TGA transcription factors are key regulators of SA-signaling pathway that directly drive the transcription of SA-responsive genes in Arabidopsis [28,29]. The activity of TGA proteins is modulated by a handful of factors including NPR1 [28,42]. Recently, it was found that upon the rise of SA level, AtNPR1 directly recruits AtEDS1 onto the promoter of SA-responsive genes via a physical interaction to stimulate gene transcription [43]. Here we identify NbTGA2, a member of TGA transcription factors in the model plant N. benthamiana, and show that its activity as transcription activator is enhanced by NbEDS1. Moreover, we show that βC1 proteins dampen NbEDS1-NbTGA2 association and in turn NbTGA2-medaited transcription of SA-responsive genes. In this regard, βC1 proteins may subvert the direct interactions between NbEDS1 and unknown factors, and in turn NbEDS1-NbTGA2 association. Future investigations may focus on the interplay among βC1 proteins, NbEDS1, NbTGA2 and other factors that leads to impaired transcription of SA-responsive genes.
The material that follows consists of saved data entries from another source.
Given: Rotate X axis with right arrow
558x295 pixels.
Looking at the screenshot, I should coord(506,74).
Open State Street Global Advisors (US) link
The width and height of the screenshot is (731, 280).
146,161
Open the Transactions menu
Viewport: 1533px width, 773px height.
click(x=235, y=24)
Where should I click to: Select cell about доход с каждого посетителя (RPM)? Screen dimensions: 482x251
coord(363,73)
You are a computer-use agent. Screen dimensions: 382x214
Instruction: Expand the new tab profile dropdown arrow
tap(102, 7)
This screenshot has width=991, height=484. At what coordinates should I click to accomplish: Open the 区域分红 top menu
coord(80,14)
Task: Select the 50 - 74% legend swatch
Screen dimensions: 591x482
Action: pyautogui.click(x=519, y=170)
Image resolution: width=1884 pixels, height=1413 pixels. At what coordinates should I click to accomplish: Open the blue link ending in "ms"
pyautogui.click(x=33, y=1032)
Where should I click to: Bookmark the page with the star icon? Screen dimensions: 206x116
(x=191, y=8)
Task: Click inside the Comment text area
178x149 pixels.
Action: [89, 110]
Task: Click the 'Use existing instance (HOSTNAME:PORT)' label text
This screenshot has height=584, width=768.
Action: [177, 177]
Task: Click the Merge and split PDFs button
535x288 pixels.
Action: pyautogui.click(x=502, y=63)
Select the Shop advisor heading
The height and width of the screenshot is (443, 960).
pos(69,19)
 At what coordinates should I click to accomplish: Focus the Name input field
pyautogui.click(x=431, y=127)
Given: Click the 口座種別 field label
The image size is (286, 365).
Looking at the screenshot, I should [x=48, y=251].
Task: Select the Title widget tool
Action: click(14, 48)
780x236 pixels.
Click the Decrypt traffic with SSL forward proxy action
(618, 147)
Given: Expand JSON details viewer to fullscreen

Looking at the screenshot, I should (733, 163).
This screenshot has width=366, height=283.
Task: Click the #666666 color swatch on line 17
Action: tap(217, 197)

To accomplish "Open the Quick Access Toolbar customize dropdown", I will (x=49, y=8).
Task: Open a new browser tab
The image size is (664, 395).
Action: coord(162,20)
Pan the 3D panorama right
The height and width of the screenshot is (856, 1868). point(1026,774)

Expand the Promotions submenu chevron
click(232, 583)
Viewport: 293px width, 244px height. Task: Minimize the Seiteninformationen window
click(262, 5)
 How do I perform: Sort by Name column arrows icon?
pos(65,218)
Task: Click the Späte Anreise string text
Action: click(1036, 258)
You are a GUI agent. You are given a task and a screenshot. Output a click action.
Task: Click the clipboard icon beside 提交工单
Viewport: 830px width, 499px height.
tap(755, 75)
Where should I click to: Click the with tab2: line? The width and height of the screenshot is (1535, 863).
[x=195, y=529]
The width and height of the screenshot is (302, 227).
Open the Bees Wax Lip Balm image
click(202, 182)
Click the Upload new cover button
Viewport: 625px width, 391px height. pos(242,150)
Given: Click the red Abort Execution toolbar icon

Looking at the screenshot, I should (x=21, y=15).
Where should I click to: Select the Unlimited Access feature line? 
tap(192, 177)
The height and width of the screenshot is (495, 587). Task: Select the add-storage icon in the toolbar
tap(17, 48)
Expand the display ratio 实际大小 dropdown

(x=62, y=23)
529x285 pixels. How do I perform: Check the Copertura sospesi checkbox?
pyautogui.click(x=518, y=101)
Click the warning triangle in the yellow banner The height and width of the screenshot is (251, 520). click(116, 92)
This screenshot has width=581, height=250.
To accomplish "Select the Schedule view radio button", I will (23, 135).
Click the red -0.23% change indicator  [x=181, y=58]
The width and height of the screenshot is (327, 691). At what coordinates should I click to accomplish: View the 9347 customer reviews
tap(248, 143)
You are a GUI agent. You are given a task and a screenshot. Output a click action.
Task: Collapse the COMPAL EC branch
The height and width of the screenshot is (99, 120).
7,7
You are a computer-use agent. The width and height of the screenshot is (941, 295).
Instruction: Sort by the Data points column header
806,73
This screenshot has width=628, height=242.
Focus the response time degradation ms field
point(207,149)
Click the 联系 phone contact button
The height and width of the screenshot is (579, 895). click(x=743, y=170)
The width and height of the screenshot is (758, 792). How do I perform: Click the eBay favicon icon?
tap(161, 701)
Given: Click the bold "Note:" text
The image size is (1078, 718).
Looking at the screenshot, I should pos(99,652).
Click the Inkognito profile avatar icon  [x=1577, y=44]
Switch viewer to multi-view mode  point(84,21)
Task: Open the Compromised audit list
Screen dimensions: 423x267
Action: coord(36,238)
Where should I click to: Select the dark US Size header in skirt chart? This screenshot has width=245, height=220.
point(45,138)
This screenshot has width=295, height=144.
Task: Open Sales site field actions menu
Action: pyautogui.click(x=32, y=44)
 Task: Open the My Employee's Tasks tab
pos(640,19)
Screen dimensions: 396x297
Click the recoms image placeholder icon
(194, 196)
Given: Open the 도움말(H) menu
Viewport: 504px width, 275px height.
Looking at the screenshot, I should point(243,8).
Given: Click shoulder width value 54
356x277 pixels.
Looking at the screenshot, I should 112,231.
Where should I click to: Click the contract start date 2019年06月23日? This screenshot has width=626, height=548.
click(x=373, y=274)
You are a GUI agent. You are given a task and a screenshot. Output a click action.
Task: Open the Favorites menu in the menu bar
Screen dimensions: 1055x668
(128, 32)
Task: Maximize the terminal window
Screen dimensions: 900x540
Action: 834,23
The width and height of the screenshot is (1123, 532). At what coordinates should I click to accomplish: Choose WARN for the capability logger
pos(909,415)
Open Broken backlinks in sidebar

Taken together, here we show that during coexistence between begomoviruses and their whitefly vectors on host plants, betasatellites and βC1 proteins dampen whitefly infestation-induced SA accumulation and SA signaling, thereby promoting virus infection. Mechanistically, βC1 proteins interact with NbEDS1 and thereby interfere with NbEDS1-NbPAD4 and NbEDS1-NbTGA2 association. These findings unravel a novel aspect of plant virus-insect vector interactions and the mechanisms by which viral proteins promote virus infection during virus-vector coexistence on hosts.
Materials and methods
Plants and viruses
Tomato (Solanum lycopersicum cv. Moneymaker), Nicotiana benthamiana (Laboratory strain), and cotton (Gossypium hirsutum cv. ZheMian 1793) plants were used. Tomato and N. benthamiana plants were grown in growth chambers at 26 ± 2°C, 60–80% relative humidity with 14/10 h light/dark cycles (light intensity, 200 μmol m-2 s-1). About one month post sowing, tomato plants at 2–3 true-leaf stage and N. benthamiana plants at 5–6 true-leaf stage were used for the inoculation of viral infectious clones. Cotton plants were grown in insect-proof greenhouses to 9–11 true-leaf stage (around two months) under natural lighting at 25 ± 3°C and then used for whitefly rearing.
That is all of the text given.